Quote the lines exactly, starting at the line that contains "You are a computer-use agent. The" and ending with the last line. Leave the pictures out of your answer.

Recorded data:
——————

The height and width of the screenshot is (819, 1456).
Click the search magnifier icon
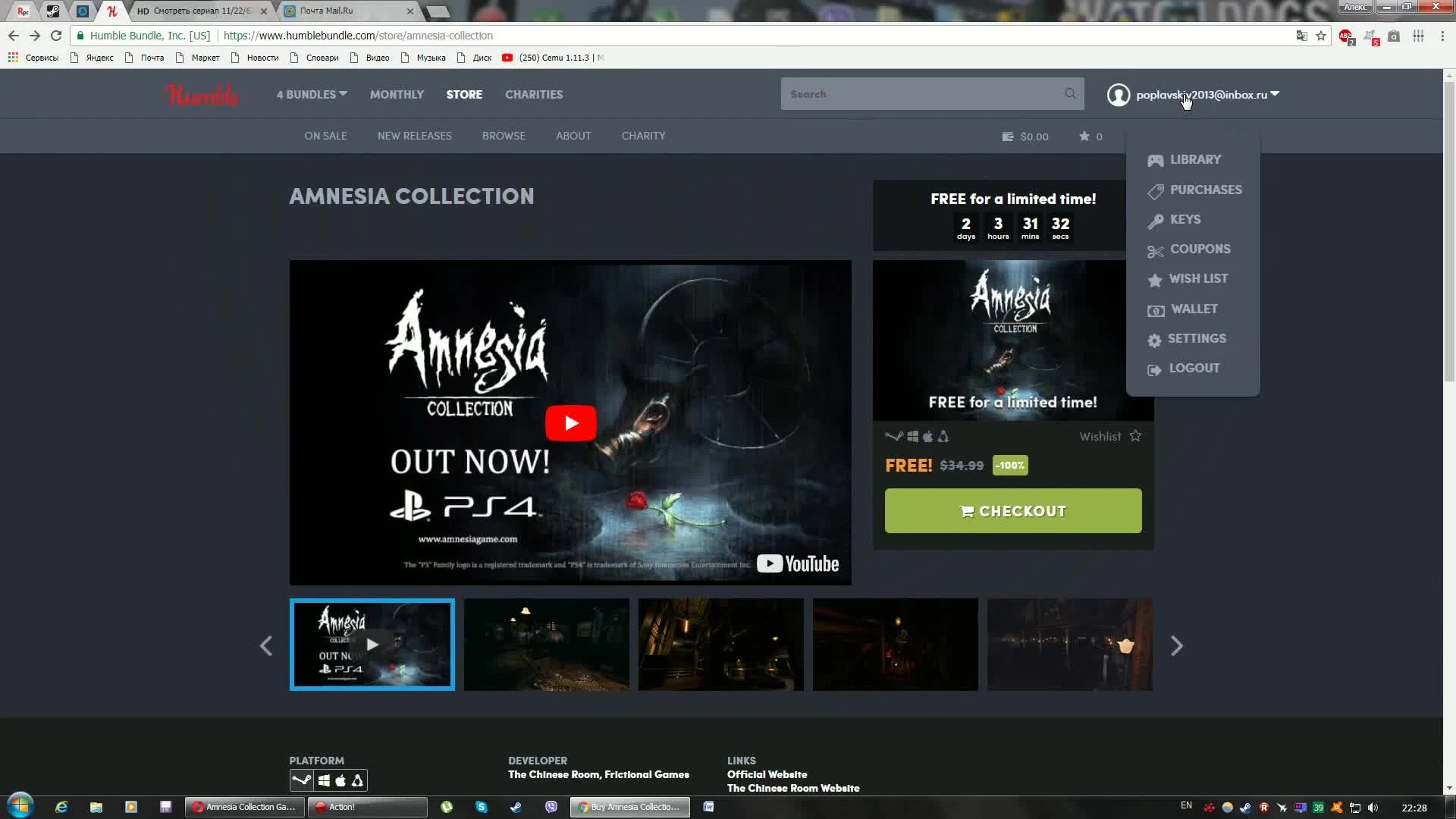(x=1070, y=94)
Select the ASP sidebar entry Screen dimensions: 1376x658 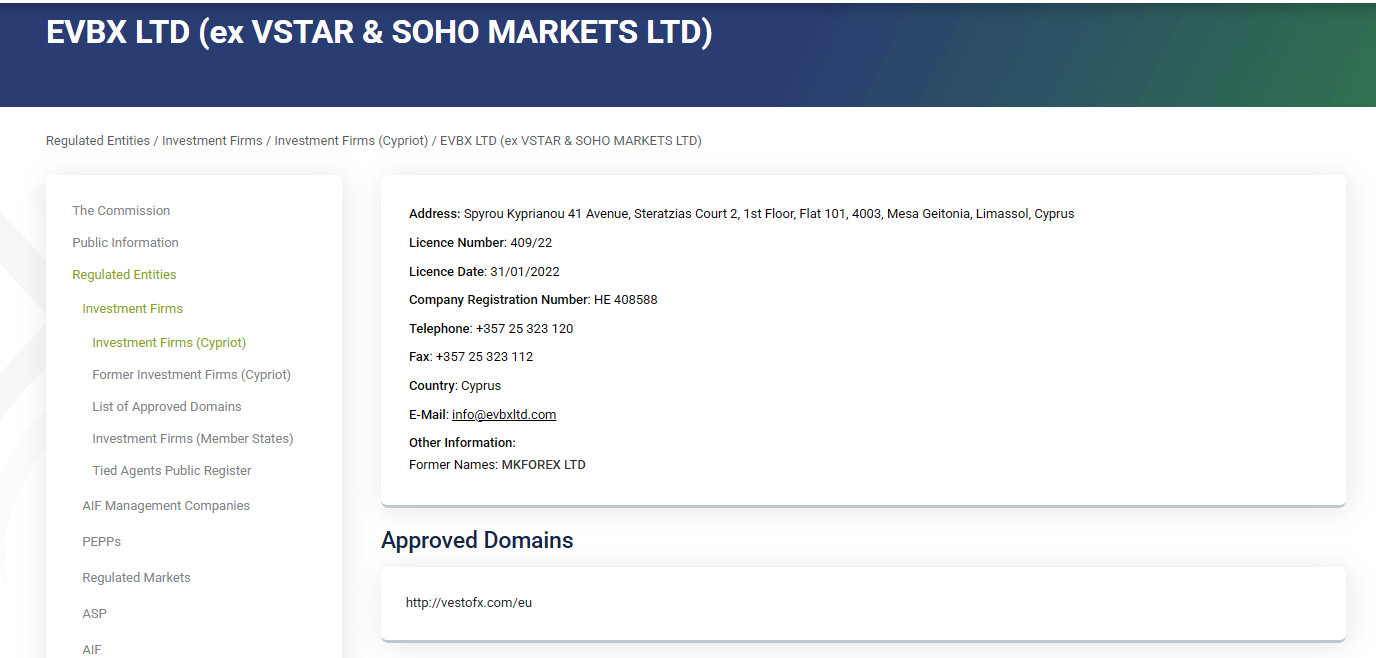pos(94,614)
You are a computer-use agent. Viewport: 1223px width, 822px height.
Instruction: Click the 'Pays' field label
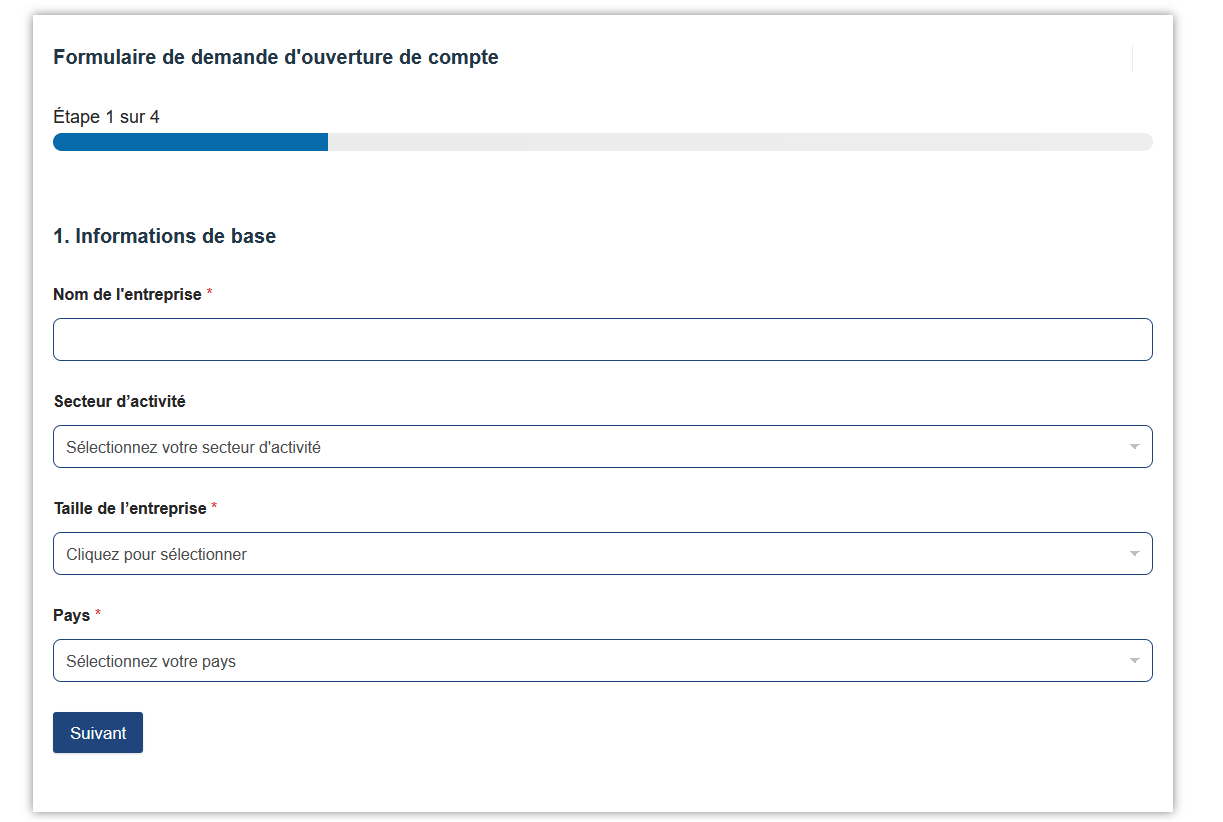(x=71, y=615)
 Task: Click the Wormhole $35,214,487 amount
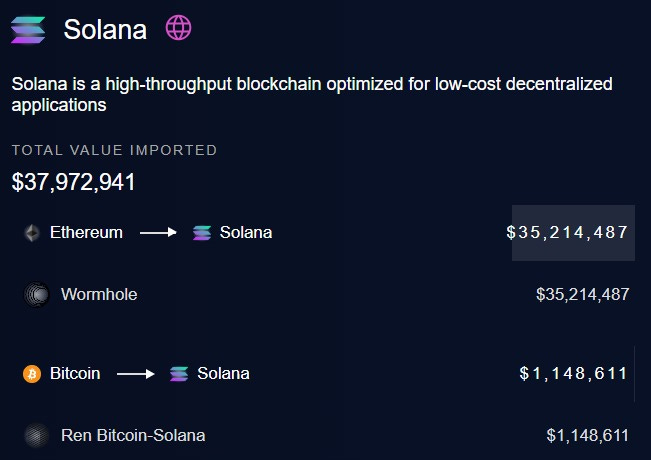click(582, 294)
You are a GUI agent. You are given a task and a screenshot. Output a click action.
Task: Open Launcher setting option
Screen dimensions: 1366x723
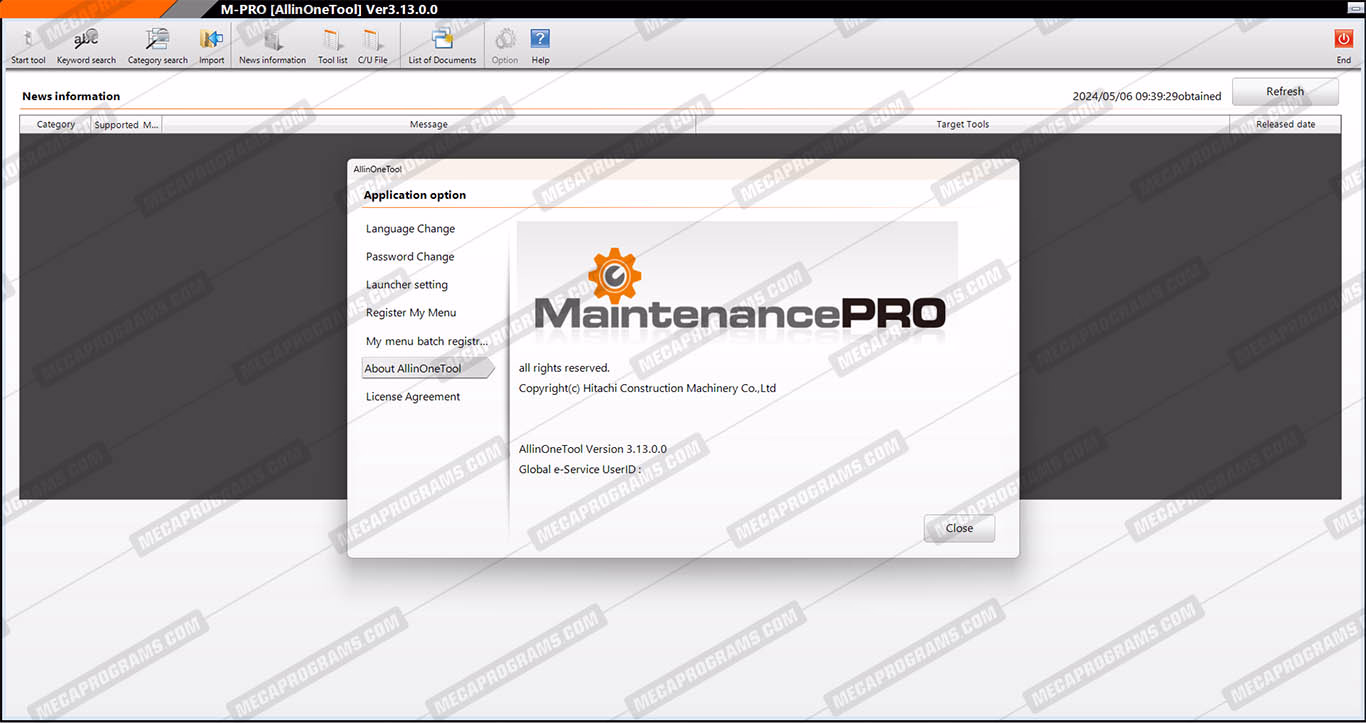pyautogui.click(x=407, y=285)
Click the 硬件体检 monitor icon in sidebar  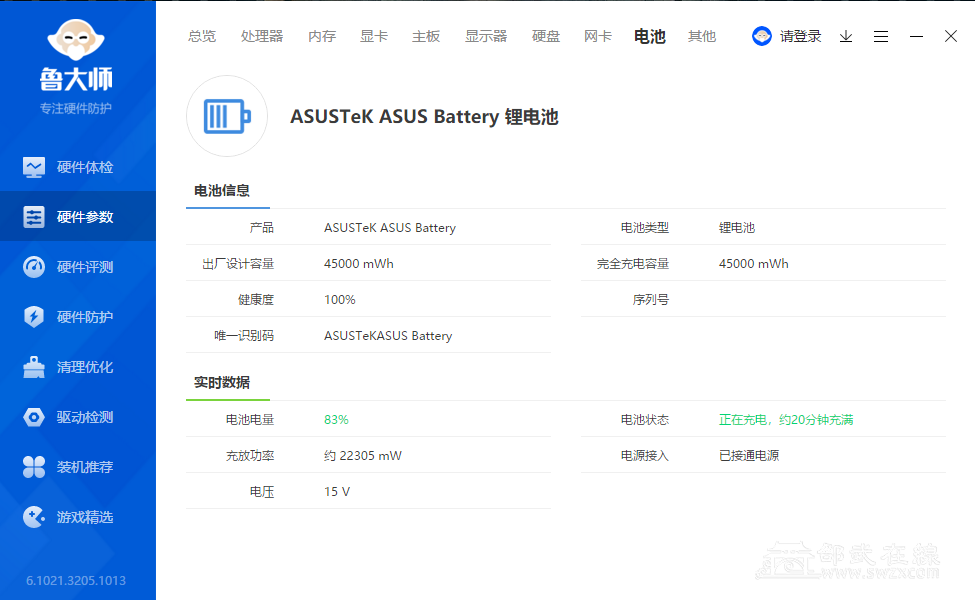point(34,167)
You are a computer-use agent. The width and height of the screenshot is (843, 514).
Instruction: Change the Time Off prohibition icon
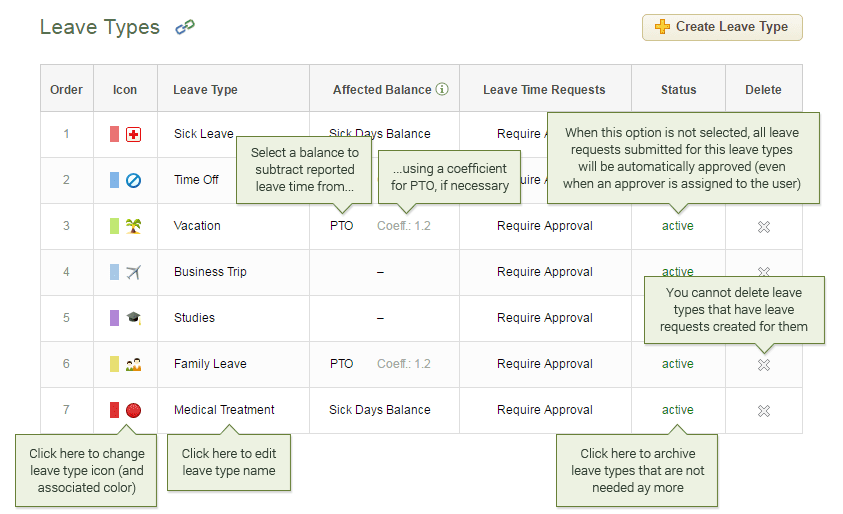pos(133,180)

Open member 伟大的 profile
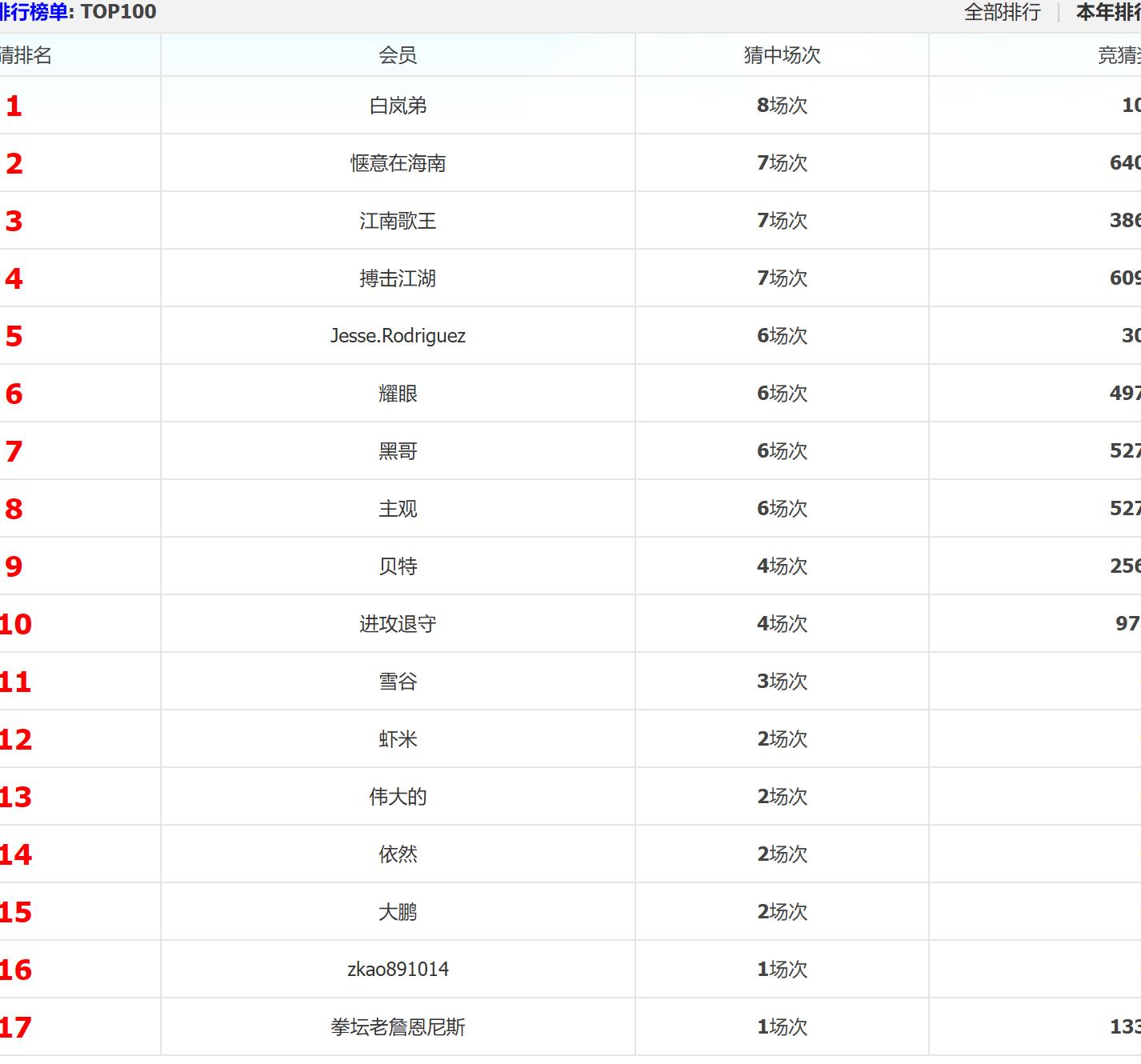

——————

Exercise result:
You are a computer-use agent. The width and height of the screenshot is (843, 514).
Instruction: Change the Time Off prohibition icon
pos(133,180)

Open member 伟大的 profile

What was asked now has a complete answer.